Miles did point us to one example of a fake abstract knowingly published in the BMJ, although not in the Christmas issue, claiming that the best way to rid children — aka “urchins” — of head lice was to pay them to pick the nits themselves, in a strategy abbreviated PIGPEN. The author, Trish Greenhalgh, later acknowledged, wryly, that the paper was fake, although it was not marked as satire.
Perhaps, then, that’s why Jack Marshall, a Washington, D.C., lawyer who styles himself as a professional ethicist, told the Ottawa Citizen — hometown publication to the 943 nonexistent children who were injured in the boo-boo study — that the paper “needed a disclaimer to make it clear it was not real.”

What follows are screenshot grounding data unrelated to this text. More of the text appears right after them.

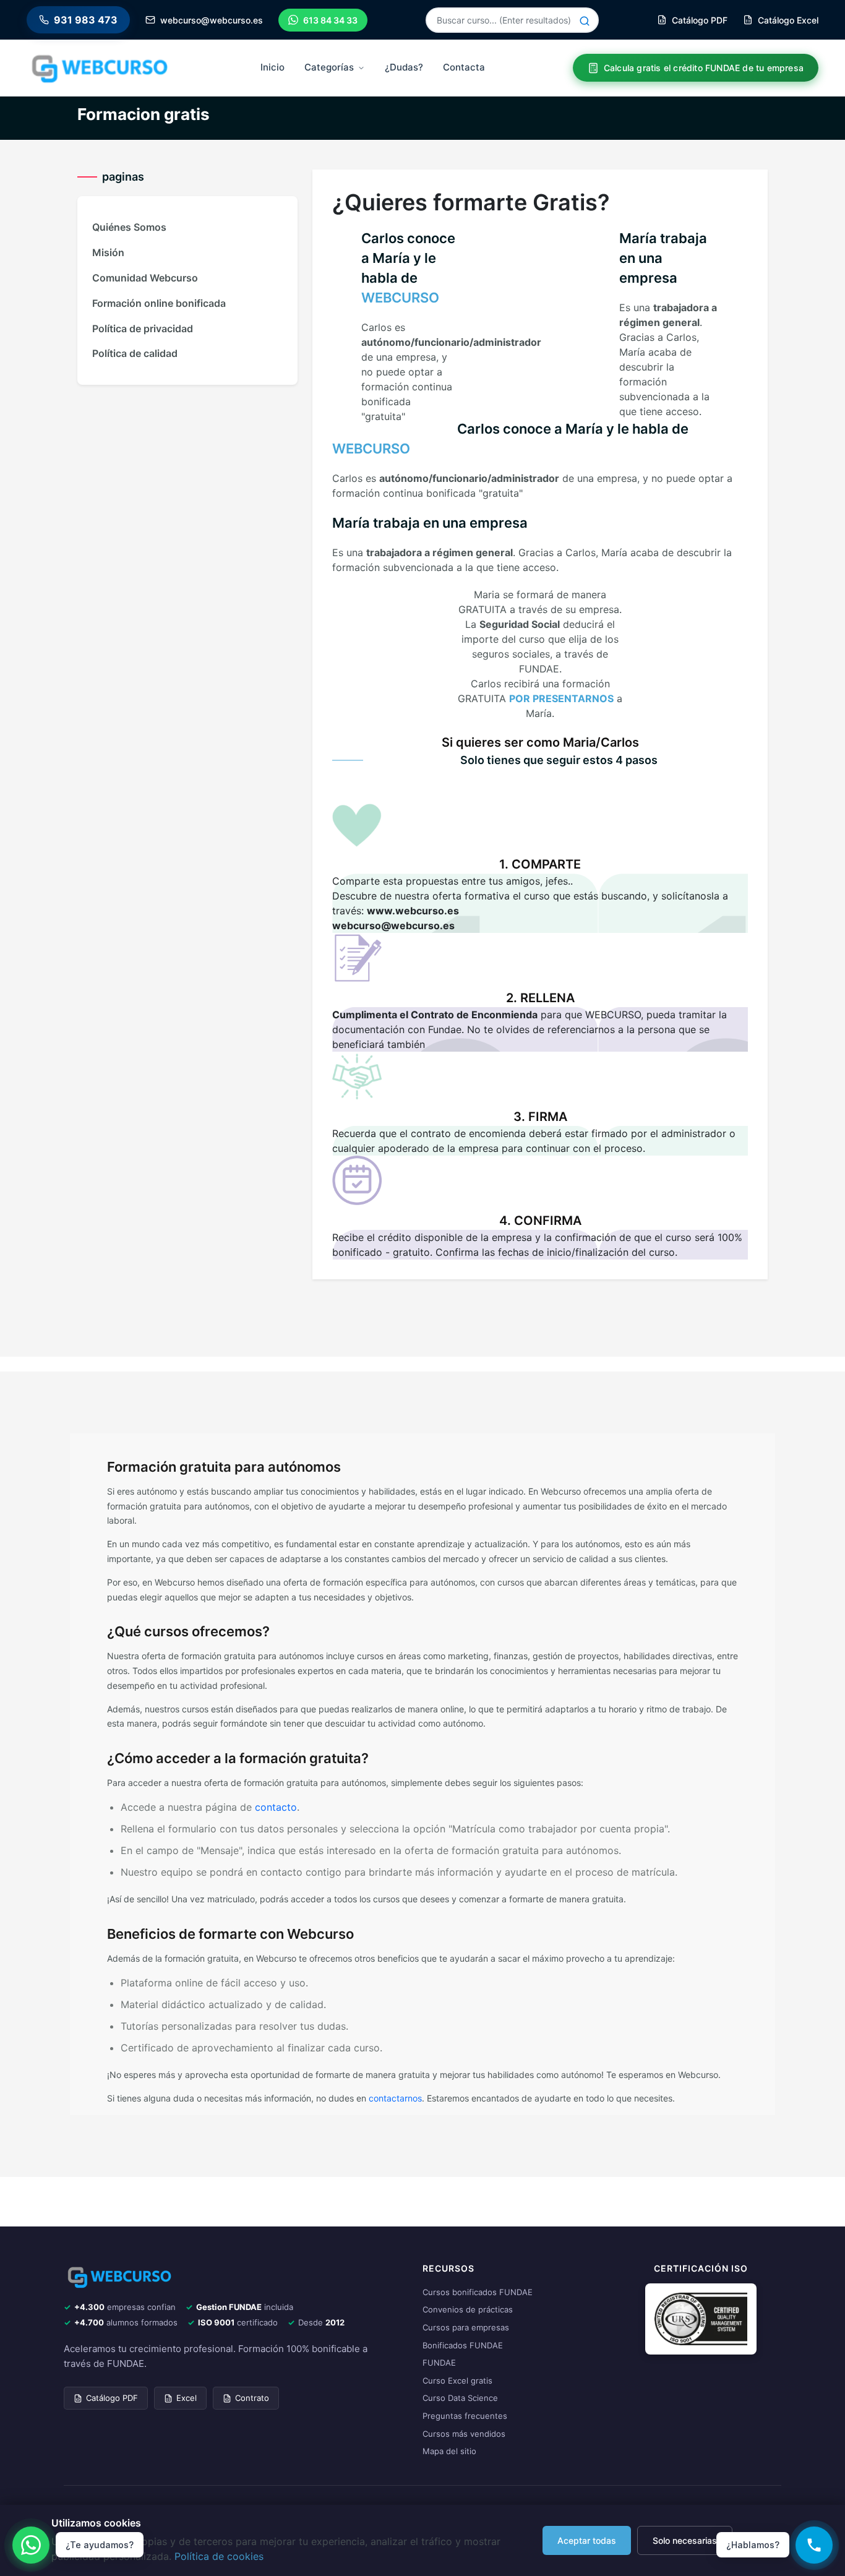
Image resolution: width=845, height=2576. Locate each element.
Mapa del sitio (449, 2451)
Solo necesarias (685, 2540)
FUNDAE (439, 2363)
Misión (108, 252)
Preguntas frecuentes (464, 2416)
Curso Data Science (460, 2398)
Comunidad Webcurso (145, 278)
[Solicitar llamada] (814, 2545)
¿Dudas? (404, 67)
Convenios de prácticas (467, 2309)
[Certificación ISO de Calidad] (701, 2318)
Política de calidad (135, 353)
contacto (276, 1807)
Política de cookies (219, 2556)
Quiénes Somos (129, 227)
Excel (186, 2398)
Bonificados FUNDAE (462, 2345)
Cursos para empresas (465, 2327)
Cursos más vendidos (463, 2434)
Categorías (329, 67)
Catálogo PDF (112, 2398)
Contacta (464, 67)
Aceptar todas (586, 2540)
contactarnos (395, 2098)
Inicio (272, 67)
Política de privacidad (142, 328)
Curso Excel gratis (457, 2380)
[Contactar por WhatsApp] (30, 2545)
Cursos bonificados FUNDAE (477, 2292)
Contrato (252, 2398)
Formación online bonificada (159, 303)
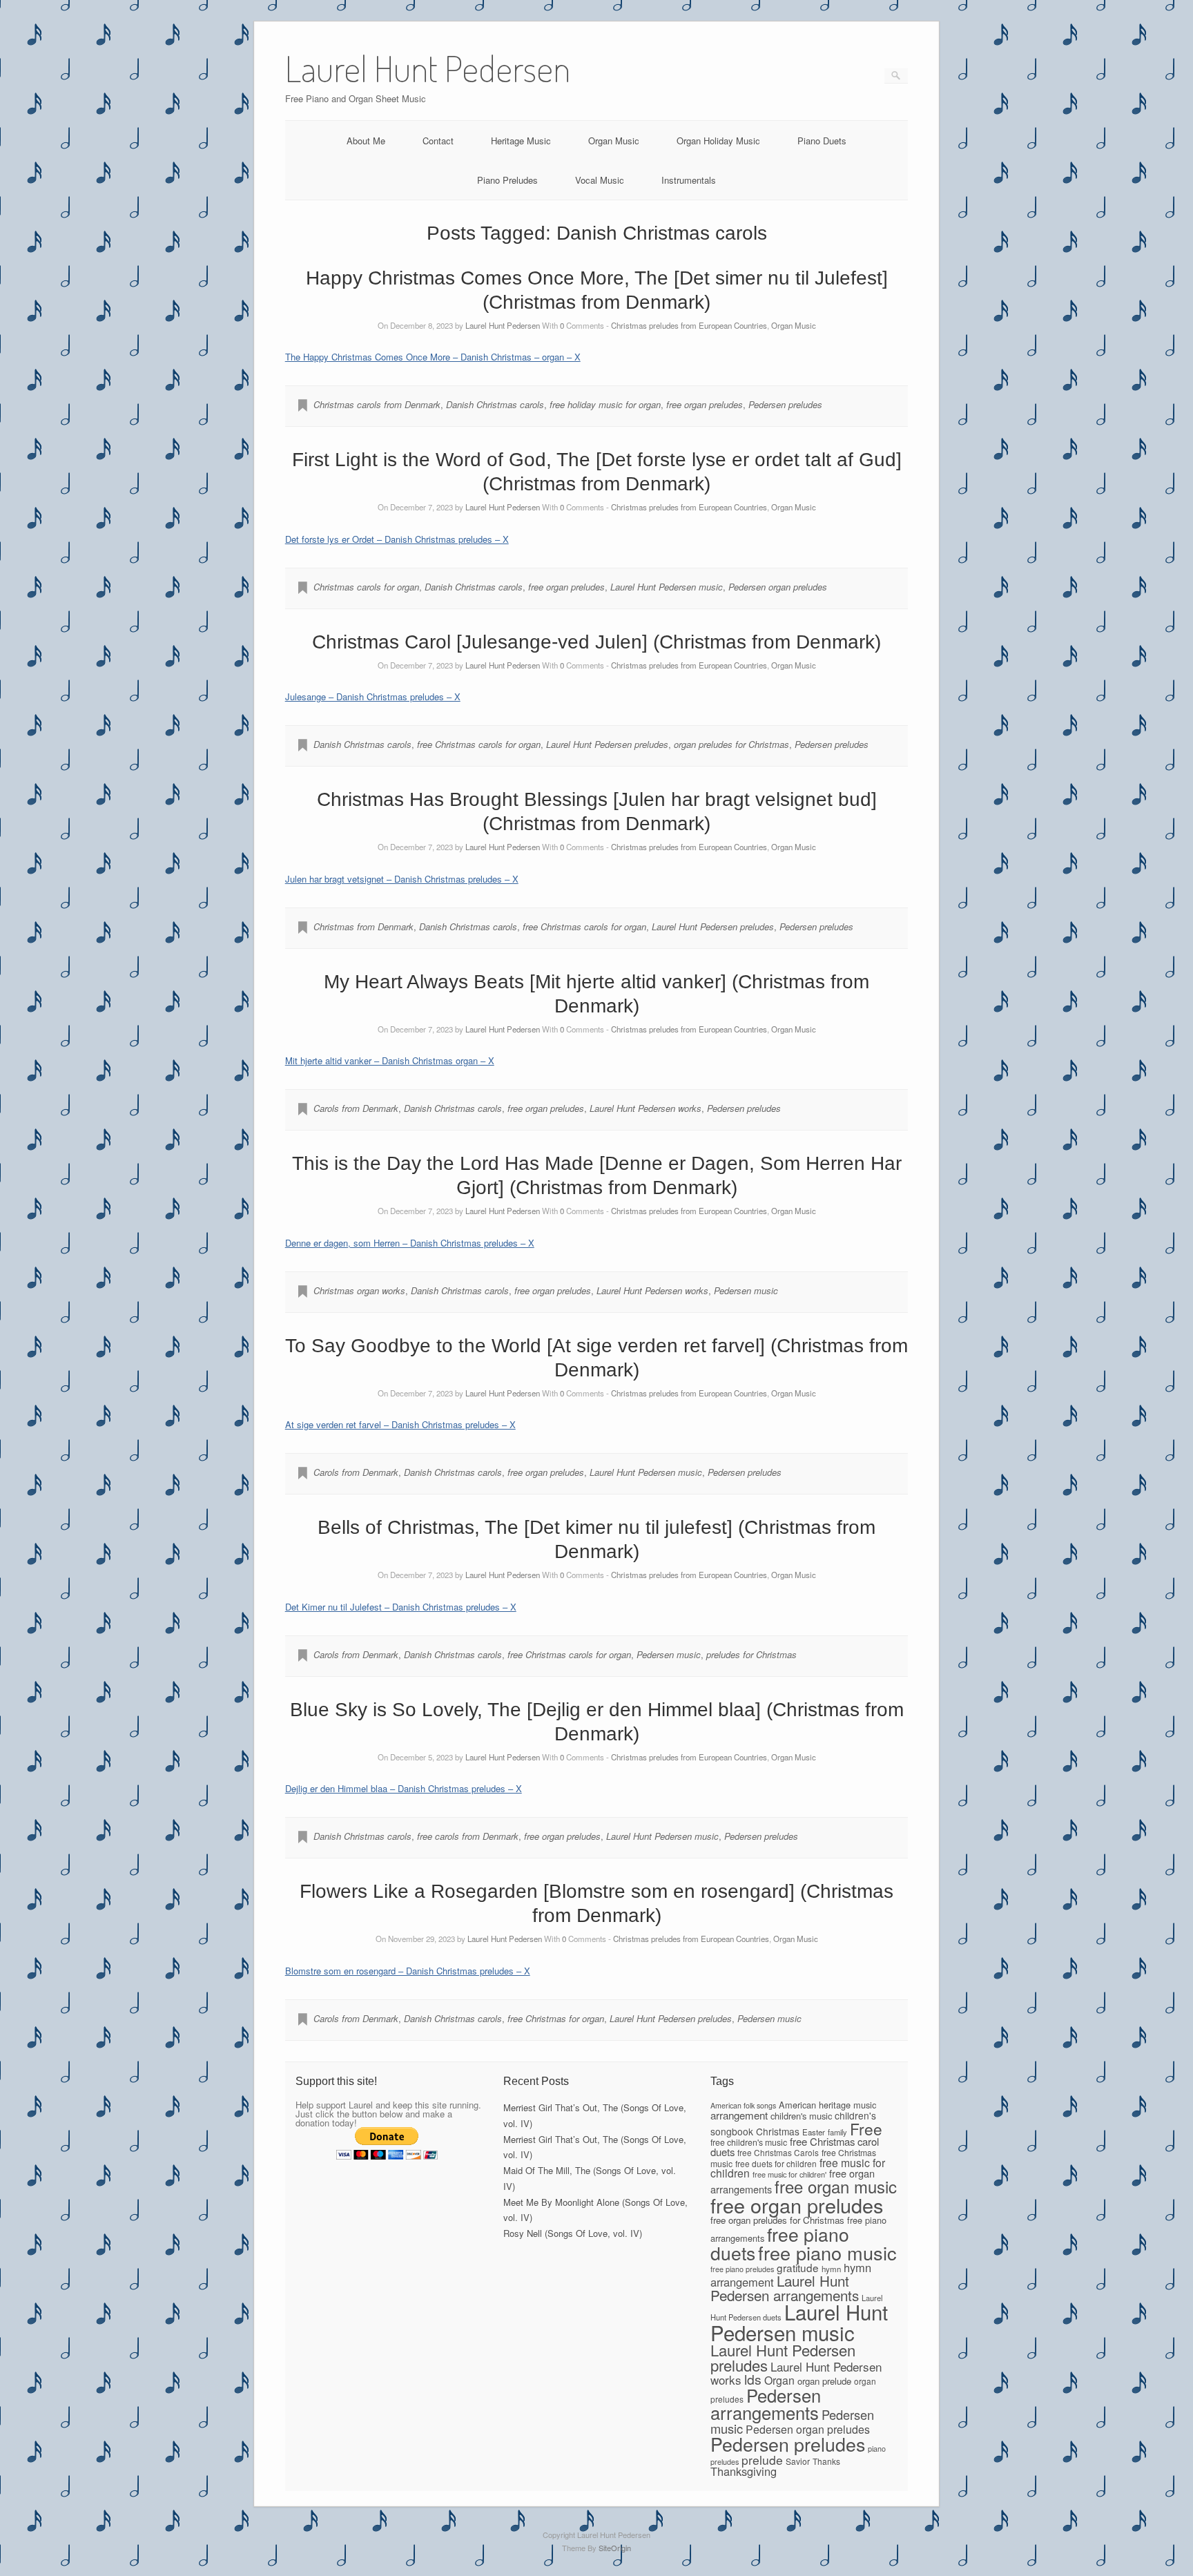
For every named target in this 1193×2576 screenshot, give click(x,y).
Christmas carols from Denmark (376, 404)
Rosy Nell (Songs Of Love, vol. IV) (572, 2233)
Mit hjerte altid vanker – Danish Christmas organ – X (389, 1060)
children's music (801, 2115)
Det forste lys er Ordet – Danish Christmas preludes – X (397, 539)
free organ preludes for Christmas (777, 2220)
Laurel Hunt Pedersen (502, 325)
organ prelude (824, 2380)
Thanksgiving (743, 2471)
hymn (831, 2268)
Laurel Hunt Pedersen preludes (607, 744)
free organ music (836, 2186)
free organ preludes (704, 404)
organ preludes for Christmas (731, 744)
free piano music (827, 2252)
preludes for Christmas (751, 1654)
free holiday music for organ (605, 404)
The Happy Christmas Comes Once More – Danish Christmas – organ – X (433, 356)
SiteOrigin (615, 2547)
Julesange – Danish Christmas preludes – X (372, 696)
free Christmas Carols (778, 2152)
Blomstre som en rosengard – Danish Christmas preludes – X (407, 1970)
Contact (438, 140)
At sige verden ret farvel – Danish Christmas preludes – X (400, 1424)
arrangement (739, 2115)
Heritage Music (521, 140)
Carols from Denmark (355, 1108)
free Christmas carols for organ (479, 744)
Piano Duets (821, 140)
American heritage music (827, 2104)
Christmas (777, 2131)
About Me (366, 140)
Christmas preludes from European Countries (689, 325)
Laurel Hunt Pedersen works (645, 1108)
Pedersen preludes (785, 404)
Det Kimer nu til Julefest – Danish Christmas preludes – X (400, 1606)
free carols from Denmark (467, 1836)
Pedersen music (746, 1290)
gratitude (798, 2267)
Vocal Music (599, 179)
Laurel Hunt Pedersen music (666, 586)
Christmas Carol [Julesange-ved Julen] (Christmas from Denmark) (596, 642)
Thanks (826, 2461)
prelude (762, 2459)
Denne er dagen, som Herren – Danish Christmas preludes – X (409, 1242)
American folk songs (743, 2105)
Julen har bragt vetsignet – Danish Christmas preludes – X (401, 878)
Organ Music (613, 140)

Hogwash, said Miles. The boo-boo article, he told STAT, is “a piece of medical satire.” Its author, Mark Tonelli, a professor of intensive care medicine and bioethics at the University of Washington, in Seattle, “has not deliberately … concocted original scientific data, presenting them as the results of true and ethical investigation, in order to deceive the international medical and scientific community.” (We’d argue he most definitely has.) There is, Miles said, an editorial in the upcoming issue of the journal that will explain the paper’s purpose. He told Nature that he was considering linking the paper’s entry in PubMed, the database of abstracts most frequently used by researchers, to the editorial.
And yet that editorial has yet to be published, which means the study sits on its own, without any context, and no clear indication it’s satire. And to be fair, we’re only assuming that the editorial makes that clear, since Miles declined to share it with us. Readers will likely also believe that the paper was peer-reviewed by outside experts, but Miles tells us that wasn’t the case, since its nature made it unsuited for such review.
Miles’ and Tonelli’s real aim, said Miles, was to “convey a series of important lessons” about evidence-based medicine. Miles’ feelings on evidence-based medicine, which others would define as an attempt to use data from rigorous trials to guide medical decisions, are evident; he has called the movement “unscientific and antiscientific” in the pages of his journal. For Miles, the ends justifies the means: “You would do well to investigate how such satirical pieces, through their clear strategic, academic intentions, lead to novel research of importance to medicine.”
Perhaps. But they also sow distrust when they’re not clearly marked as satire. In an era when public trust in science is under siege from some quarters, why give the anti-science crowd ammunition? Marshall is right. As Matthew McLennan, assistant professor of public ethics at St. Paul University in Ottawa, told the Citizen, “The Internet is already a source of confusion. I would expect a scholarly journal to not contribute to the confusion.”